### TAREAS PENDIENTES
1 – Responde estas preguntas sobre el pasaje acerca del programa nuclear iraní:
(a) ¿En qué año lanzó Estados Unidos el programa "Atoms for Peace"?
(b) ¿Cuántos rehenes estadounidenses fueron tomados en la embajada en Teherán?
(c) ¿Desde qué año no ha desarrollado Irán armamento nuclear, según el pasaje?
2 – Por favor, copia del pasaje sobre el programa nuclear iraní el fragmento comprendido entre "Desde entonces, Estados" y "cataloga como amenaza.", ambos incluidos.

### PASAJE PROPORCIONADO
+ + +

Fotografía extraída de: France24

Por: Ignacio Gaete

La carrera armamentística nuclear sigue siendo uno de los temas más controvertidos del siglo XXI, y el conflicto en Medio Oriente, particularmente entre Estados Unidos e Irán, ha añadido una nueva capa de tensión internacional, sirviendo de excusa perfecta para justificar acciones políticas y militares. Mostrando exactamente porqué esta industria vale por sobre los 2 mil billones de dólares, y sigue creciendo cada año.

En 1957, durante la presidencia de Dwight Eisenhower, Estados Unidos lanzó el programa, “Atoms for Peace” que compartía tecnología nuclear con países en vías de desarrollo. Irán fue uno de los beneficiados , recibiendo incluso un reactor nuclear y uranio. Sin embargo, tras la revolución iraní de 1979, y la toma de 52 rehenes estadounidenses por estudiantes de la embajada en Teherán, las relaciones diplomáticas se rompieron por completo. EE. UU. prometió no intervenir más en la política interna iraní, pero en los hechos comenzó una campaña constante de presión y hostigamiento externo.

Desde entonces, Estados Unidos ha aprovechado cada oportunidad para debilitar a Irán. Durante la guerra Irán-Irak en 1980, apoyó al régimen iraquí con recursos económicos y tecnología militar. En 1983, el atentado contra un cuartel estadounidense en Líbano, atribuido a Hezbollah (grupo vinculado a Irán), reforzó la percepción internacional del país persa como un estado terrorista.

A pesar de que Irán no ha desarrollado armamento nuclear desde 2003, las principales potencias insisten en tratar su programa nuclear con desconfianza. En 2007 comenzaron presiones para detener su enriquecimiento de uranio, aunque este estaba justificado por fines energéticos. La diferencia de trato es clara: cuando occidente investiga con fines nucleares se llama innovación; cuando lo hace oriente, se cataloga como amenaza.

+ + +

### MATERIAL LISTADO
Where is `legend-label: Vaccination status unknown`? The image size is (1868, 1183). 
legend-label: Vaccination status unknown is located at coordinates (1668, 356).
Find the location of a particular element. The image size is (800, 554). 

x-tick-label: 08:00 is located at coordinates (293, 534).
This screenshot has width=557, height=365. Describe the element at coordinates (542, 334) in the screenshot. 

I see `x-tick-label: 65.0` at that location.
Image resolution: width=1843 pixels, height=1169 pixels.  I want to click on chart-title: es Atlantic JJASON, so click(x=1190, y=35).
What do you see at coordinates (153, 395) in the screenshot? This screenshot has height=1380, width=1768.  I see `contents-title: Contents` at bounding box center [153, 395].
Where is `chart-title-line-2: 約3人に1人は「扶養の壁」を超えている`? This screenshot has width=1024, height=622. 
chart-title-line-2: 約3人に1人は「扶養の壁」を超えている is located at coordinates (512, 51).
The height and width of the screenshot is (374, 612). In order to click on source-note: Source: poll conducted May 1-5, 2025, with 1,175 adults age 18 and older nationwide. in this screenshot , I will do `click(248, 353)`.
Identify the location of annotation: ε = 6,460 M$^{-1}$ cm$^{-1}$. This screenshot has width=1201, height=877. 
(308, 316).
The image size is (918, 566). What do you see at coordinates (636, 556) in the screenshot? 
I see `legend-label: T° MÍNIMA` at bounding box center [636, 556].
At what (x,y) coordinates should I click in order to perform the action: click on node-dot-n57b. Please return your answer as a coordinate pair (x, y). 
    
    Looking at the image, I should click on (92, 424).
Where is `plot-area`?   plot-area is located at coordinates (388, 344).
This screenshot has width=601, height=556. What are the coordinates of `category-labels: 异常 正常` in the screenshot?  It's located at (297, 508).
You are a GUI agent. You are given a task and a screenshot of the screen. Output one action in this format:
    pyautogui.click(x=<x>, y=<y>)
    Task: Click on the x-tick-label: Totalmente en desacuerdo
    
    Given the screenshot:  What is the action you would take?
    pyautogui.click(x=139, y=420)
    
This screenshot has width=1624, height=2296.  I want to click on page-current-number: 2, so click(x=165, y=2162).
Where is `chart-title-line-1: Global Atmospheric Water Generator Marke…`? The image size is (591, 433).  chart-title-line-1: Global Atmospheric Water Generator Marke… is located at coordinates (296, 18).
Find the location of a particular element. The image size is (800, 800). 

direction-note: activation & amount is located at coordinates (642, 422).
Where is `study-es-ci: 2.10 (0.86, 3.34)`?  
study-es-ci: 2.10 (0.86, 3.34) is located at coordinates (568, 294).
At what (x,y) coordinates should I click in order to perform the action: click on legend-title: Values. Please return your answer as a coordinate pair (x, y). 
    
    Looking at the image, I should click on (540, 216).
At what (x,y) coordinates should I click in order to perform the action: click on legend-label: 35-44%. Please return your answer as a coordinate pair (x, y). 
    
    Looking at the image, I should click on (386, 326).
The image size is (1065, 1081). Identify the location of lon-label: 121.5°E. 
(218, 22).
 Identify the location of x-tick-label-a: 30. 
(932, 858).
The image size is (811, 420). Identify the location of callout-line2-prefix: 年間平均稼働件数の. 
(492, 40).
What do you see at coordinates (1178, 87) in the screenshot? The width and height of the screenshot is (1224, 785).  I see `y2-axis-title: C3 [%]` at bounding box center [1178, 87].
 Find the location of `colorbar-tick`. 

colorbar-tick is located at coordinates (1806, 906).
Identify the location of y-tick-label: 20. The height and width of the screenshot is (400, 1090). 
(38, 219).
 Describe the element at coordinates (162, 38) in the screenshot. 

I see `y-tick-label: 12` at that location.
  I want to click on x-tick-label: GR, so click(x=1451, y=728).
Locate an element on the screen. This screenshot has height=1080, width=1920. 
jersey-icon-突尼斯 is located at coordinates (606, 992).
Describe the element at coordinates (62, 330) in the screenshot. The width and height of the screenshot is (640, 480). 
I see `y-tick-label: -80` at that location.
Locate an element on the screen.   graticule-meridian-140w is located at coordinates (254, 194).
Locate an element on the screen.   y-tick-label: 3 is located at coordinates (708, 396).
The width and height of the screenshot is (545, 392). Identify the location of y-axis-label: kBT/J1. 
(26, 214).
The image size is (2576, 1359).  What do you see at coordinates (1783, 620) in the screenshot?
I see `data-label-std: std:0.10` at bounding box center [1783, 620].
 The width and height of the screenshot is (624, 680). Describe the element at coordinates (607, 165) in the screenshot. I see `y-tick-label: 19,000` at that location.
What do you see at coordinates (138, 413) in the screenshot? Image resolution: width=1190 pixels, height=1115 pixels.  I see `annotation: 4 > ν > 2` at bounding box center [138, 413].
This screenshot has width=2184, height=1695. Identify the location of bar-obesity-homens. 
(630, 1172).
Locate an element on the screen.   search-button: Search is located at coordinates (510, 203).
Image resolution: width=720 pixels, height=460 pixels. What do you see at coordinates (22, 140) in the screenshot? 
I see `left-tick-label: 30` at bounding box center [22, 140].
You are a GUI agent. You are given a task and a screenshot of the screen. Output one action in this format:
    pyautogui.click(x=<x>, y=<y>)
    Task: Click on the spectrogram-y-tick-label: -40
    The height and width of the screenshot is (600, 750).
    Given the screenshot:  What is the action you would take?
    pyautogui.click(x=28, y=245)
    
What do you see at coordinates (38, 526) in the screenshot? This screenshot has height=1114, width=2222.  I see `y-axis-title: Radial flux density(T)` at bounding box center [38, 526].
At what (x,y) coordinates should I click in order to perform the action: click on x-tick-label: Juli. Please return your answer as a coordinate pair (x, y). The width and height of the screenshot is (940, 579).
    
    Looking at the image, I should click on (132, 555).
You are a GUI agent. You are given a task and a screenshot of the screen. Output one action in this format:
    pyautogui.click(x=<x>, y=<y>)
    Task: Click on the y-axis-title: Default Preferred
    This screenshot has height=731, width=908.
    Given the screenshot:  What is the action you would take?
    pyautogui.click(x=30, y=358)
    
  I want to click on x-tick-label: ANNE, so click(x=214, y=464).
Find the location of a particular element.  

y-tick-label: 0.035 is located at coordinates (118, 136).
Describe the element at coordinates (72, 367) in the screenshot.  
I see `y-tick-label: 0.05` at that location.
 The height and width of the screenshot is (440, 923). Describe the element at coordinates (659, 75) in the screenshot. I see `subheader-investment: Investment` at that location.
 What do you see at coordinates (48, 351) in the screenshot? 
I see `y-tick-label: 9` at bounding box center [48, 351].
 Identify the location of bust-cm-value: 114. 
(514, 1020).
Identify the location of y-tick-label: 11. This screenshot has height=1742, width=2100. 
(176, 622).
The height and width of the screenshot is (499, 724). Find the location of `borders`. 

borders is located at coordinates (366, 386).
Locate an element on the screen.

+ + +

### RESULTADOS
1 –
(a) En 1957.
(b) 52.
(c) Desde 2003.

2 –
Desde entonces, Estados Unidos ha aprovechado cada oportunidad para debilitar a Irán. Durante la guerra Irán-Irak en 1980, apoyó al régimen iraquí con recursos económicos y tecnología militar. En 1983, el atentado contra un cuartel estadounidense en Líbano, atribuido a Hezbollah (grupo vinculado a Irán), reforzó la percepción internacional del país persa como un estado terrorista.

A pesar de que Irán no ha desarrollado armamento nuclear desde 2003, las principales potencias insisten en tratar su programa nuclear con desconfianza. En 2007 comenzaron presiones para detener su enriquecimiento de uranio, aunque este estaba justificado por fines energéticos. La diferencia de trato es clara: cuando occidente investiga con fines nucleares se llama innovación; cuando lo hace oriente, se cataloga como amenaza.